Mother Flying With Daughter Sues Southwest After Being Accused of Trafficking

Mary MacCarthy and her 10-year-old daughter, Moira, had just deplaned at Denver International Airport when two Denver police officers met them at the gate, calling them by name and notifying them that they had been reported for suspicious behavior.

The mother and daughter had flown a Southwest Airlines flight to Denver for a funeral. Ms. MacCarthy’s brother had died suddenly the night before.

Unbeknown to Ms. MacCarthy, a flight attendant had suspected Ms. MacCarthy, who is white, of human trafficking, Ms. MacCarthy said in an interview Monday. Moira, her daughter, is Black.

The officers questioned them, Ms. MacCarthy said, adding that her daughter cried in her arms throughout the entire interaction. Ms. MacCarthy showed her driver’s license to the officers; they did not ask for identification for Moira, proving that they were related.

The incident occurred in October 2021, but Ms. MacCarthy filed a lawsuit last week in Federal District Court in Colorado against Southwest, alleging that the airline had intentionally racially discriminated against her family.

“I’ve been raising a biracial daughter for 10 years,” said Ms. MacCarthy, who is 44 and a single parent. “I know about racial profiling and I know that ‘suspicious’ is a code word for minority.”

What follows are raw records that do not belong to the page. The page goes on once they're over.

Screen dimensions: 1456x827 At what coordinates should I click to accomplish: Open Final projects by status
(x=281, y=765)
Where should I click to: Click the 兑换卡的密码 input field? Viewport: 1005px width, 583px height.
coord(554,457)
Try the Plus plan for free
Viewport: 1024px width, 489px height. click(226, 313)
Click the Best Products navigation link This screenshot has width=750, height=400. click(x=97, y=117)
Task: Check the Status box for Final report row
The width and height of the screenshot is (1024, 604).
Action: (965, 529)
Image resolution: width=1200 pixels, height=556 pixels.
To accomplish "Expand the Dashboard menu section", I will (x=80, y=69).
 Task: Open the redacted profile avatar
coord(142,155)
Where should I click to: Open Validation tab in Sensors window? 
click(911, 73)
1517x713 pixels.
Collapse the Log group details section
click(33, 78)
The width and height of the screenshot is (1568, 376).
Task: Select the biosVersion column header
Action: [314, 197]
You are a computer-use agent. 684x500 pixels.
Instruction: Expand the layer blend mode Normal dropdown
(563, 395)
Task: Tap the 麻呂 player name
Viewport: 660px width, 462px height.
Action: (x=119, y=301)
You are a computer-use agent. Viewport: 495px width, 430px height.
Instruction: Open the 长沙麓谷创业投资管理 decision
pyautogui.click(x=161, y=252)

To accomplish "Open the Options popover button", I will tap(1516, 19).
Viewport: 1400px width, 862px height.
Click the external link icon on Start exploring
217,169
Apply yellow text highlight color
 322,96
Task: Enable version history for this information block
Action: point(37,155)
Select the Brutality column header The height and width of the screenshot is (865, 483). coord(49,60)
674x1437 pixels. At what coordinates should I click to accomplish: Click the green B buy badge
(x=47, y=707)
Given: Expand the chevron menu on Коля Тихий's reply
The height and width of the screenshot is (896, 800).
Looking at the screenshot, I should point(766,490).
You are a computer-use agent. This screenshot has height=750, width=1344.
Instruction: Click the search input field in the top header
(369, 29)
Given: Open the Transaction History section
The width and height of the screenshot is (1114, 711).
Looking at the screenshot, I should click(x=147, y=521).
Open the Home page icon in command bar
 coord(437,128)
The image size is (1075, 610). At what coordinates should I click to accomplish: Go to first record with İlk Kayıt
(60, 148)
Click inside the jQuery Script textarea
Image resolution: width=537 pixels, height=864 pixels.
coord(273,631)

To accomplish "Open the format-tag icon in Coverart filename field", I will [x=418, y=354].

Southwest Airlines declined to comment on the litigation. In a police report filed the day of the incident, a flight attendant made several claims to substantiate her belief that Ms. MacCarthy was a human trafficker. The flight attendant said that Ms. MacCarthy demanded she sit with her child and that she’d instructed her child not to speak to anyone. This wasn’t true, Ms. MacCarthy said on Monday.

Federal laws prohibit airlines from discriminating against passengers based on disability, race, color, national origin, sex, religion or ancestry. In February of this year, the month with latest publicly available data, 20 consumer complaints alleging discrimination by domestic airlines were filed with the Department of Transportation’s Office of Aviation Consumer Protection. In 2022, 118 discrimination complaints were filed, 7 percent more than the previous year’s complaints.

In recent years, reports of passengers who say they have experienced racial discrimination while flying have made headlines. In 2016, an economics professor at the University of Pennsylvania was working on math equations on an American Airlines flight when a seatmate thought he might be a terrorist and alerted flight attendants. That same year, a University of California Berkeley student was removed from a Southwest flight after speaking Arabic on a phone call.

In 2017, the N.A.A.C.P. issued an advisory against American Airlines noting a “corporate culture of racial insensitivity and possible racial bias” and cited three incidents in which Black passengers were removed from their flights, including one involving a passenger who questioned why her seat assignment had changed. The advisory was lifted nine months later, after the airline made several changes, including instituting implicit bias training.

Several major domestic carriers, including Southwest, said they voluntarily provide nondiscrimination training to new hires. Airlines are not legally required to offer such training.

Airlines are used less than other forms of transportation for labor trafficking operations, according to a 2018 study of 127 human-trafficking victims by Polaris, a nonprofit anti-trafficking organization based in the United States. It found that 38 percent of study respondents said they traveled by plane during the time they were exploited. Airlines are in a “pivotal position” to identify possible trafficking situations, Polaris said in the study.

The report emphasized the importance of considering potential signs of human trafficking and not just relying on “superficial indicators” such as a traveler’s race or ethnicity.

Indicators of human trafficking on airlines could include clothing inappropriate for the climate, adults who aren’t handling their own identification and travel documents, and flights booked the same day with cash, according to the Polaris report.

A spokesperson for Southwest said that the airline offers an optional course on detecting potential signs of human trafficking.

Ms. MacCarthy said her goal with the lawsuit is to prevent the airline from perpetuating race-based profiling, which she said mixed-race families and people of color faced all too often.

“Racial differences are a physical reality, but there’s a big difference between that and a flight attendant who didn’t even ask if we had the same last name, let alone make any effort to get to know us,” Ms. MacCarthy said. “We have a lot of similarities.”